Enfin, l'affectation de la taxe aux collectivités territoriales constitue une simple modalité de financement des collectivités concernées et n'entraîne, pour elles, aucune charge nouvelle ni aucune dépense supplémentaire.
Enfin, l'article 3 propose que soit instituée une taxe sur les livraisons qui serait dégressive à mesure que la durée de livraison augmente afin d'envoyer un signal prix aux consommateurs.
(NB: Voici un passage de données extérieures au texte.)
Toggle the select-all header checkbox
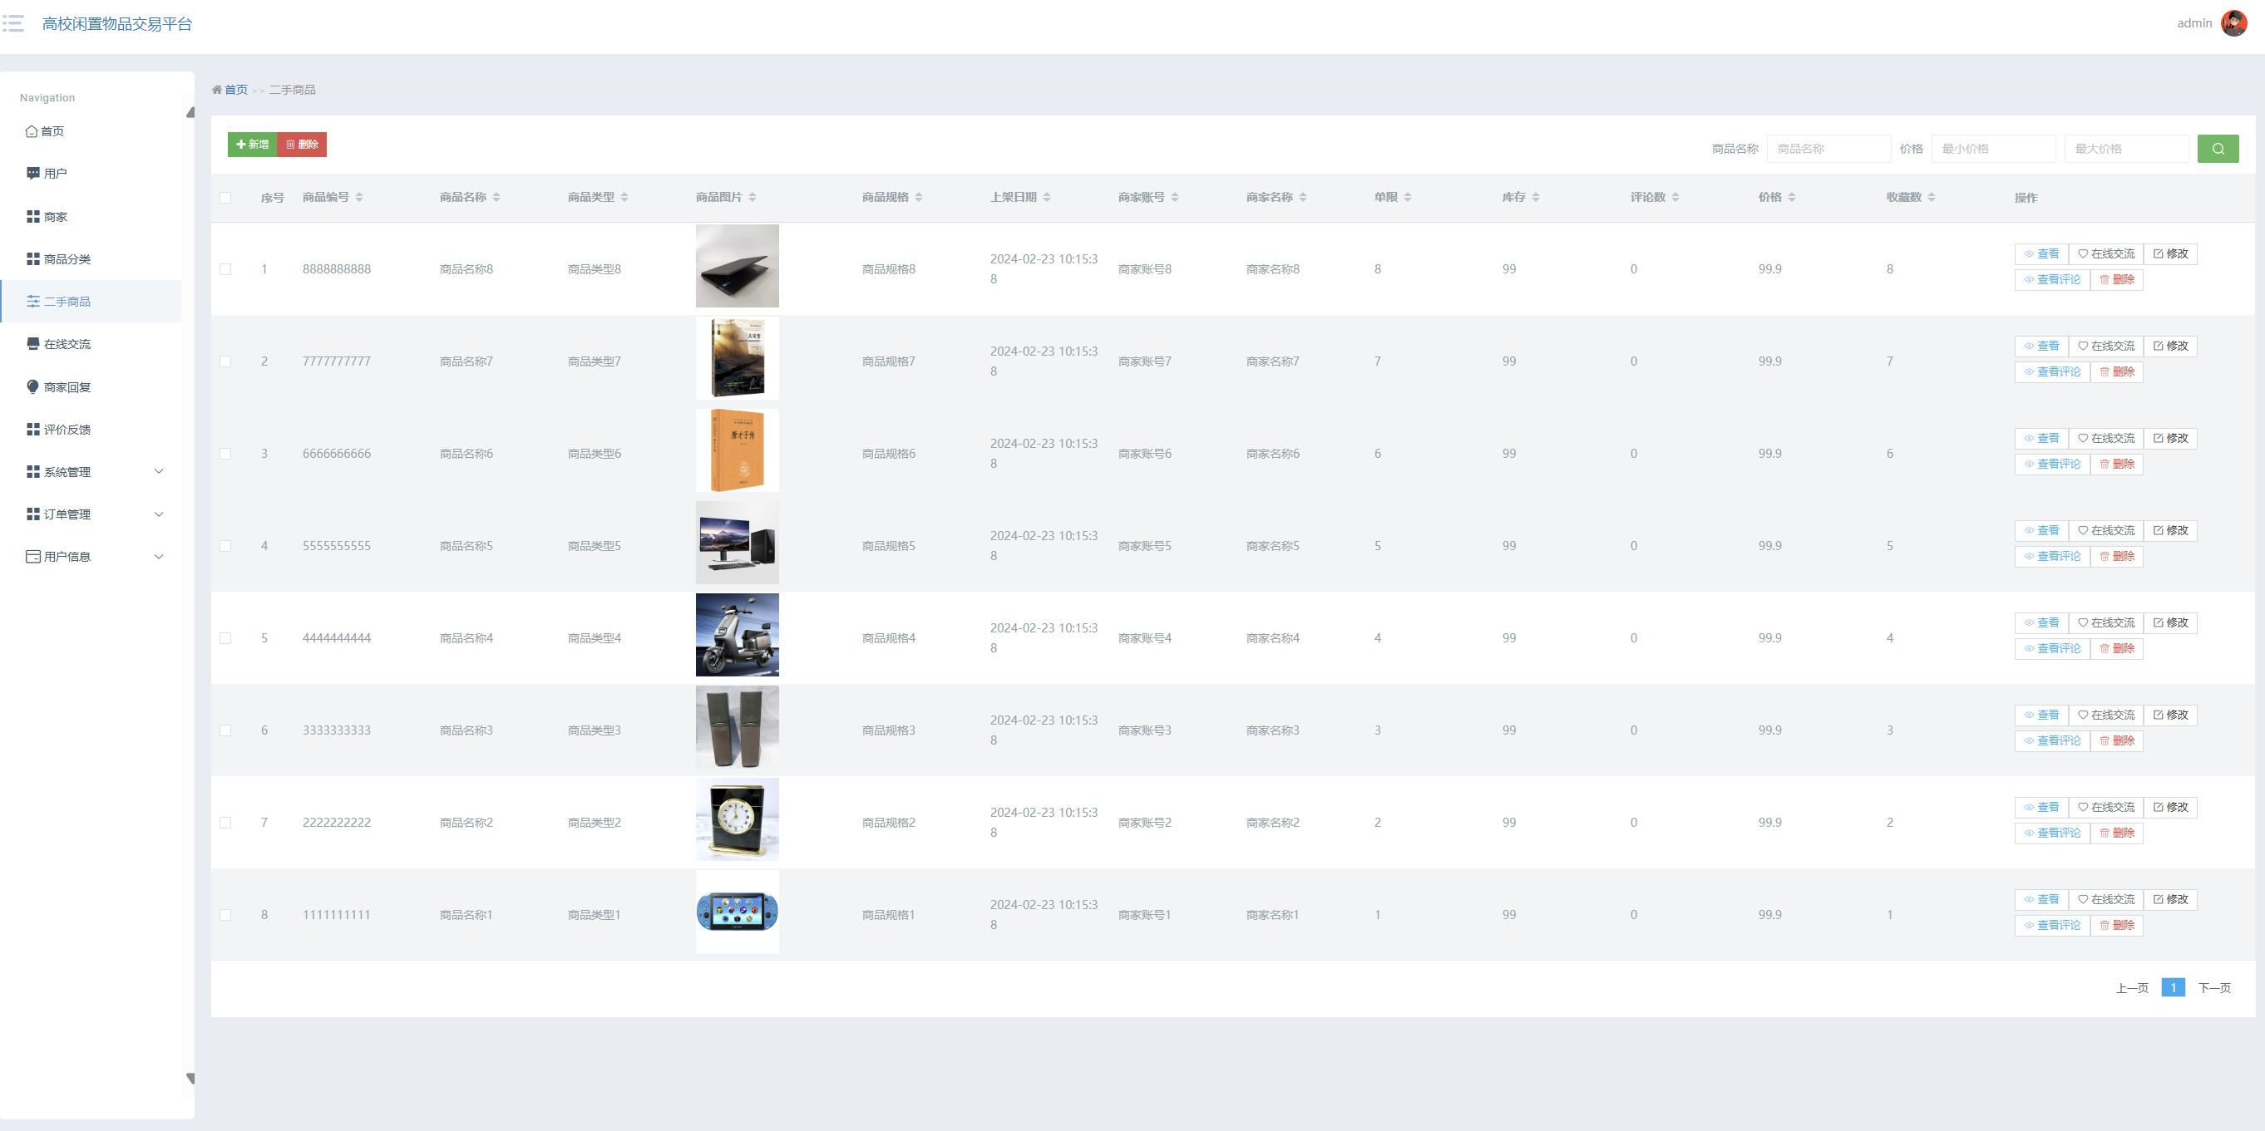This screenshot has width=2265, height=1131. 225,198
Ainsi, si une personne souhaite mobiliser des moyens logistiques importants pour se faire livrer un bien produit sur un autre continent en mois de 24 heures, elle devra en supporter un coût supérieur, ou accepter que ce bien suive un parcours moins cher et donc plus optimisé (fret maritime au lieu de fret avion, camion 39 tonnes au lieu de petit utilitaire). L'affichage de prix différenciés selon le temps de livraison selon le temps de livraison, et donc incitatifs au temps moins court, permettrait d'entamer l'évolution des pratiques de consommation et serait de nature à réduire l'empreinte carbone de la logistique de la livraison.
Ainsi, une livraison à J-0 pourrait être taxée à 3 % du montant de la commande, à J+1 à 2 % et à partir de J+3 à 1 %.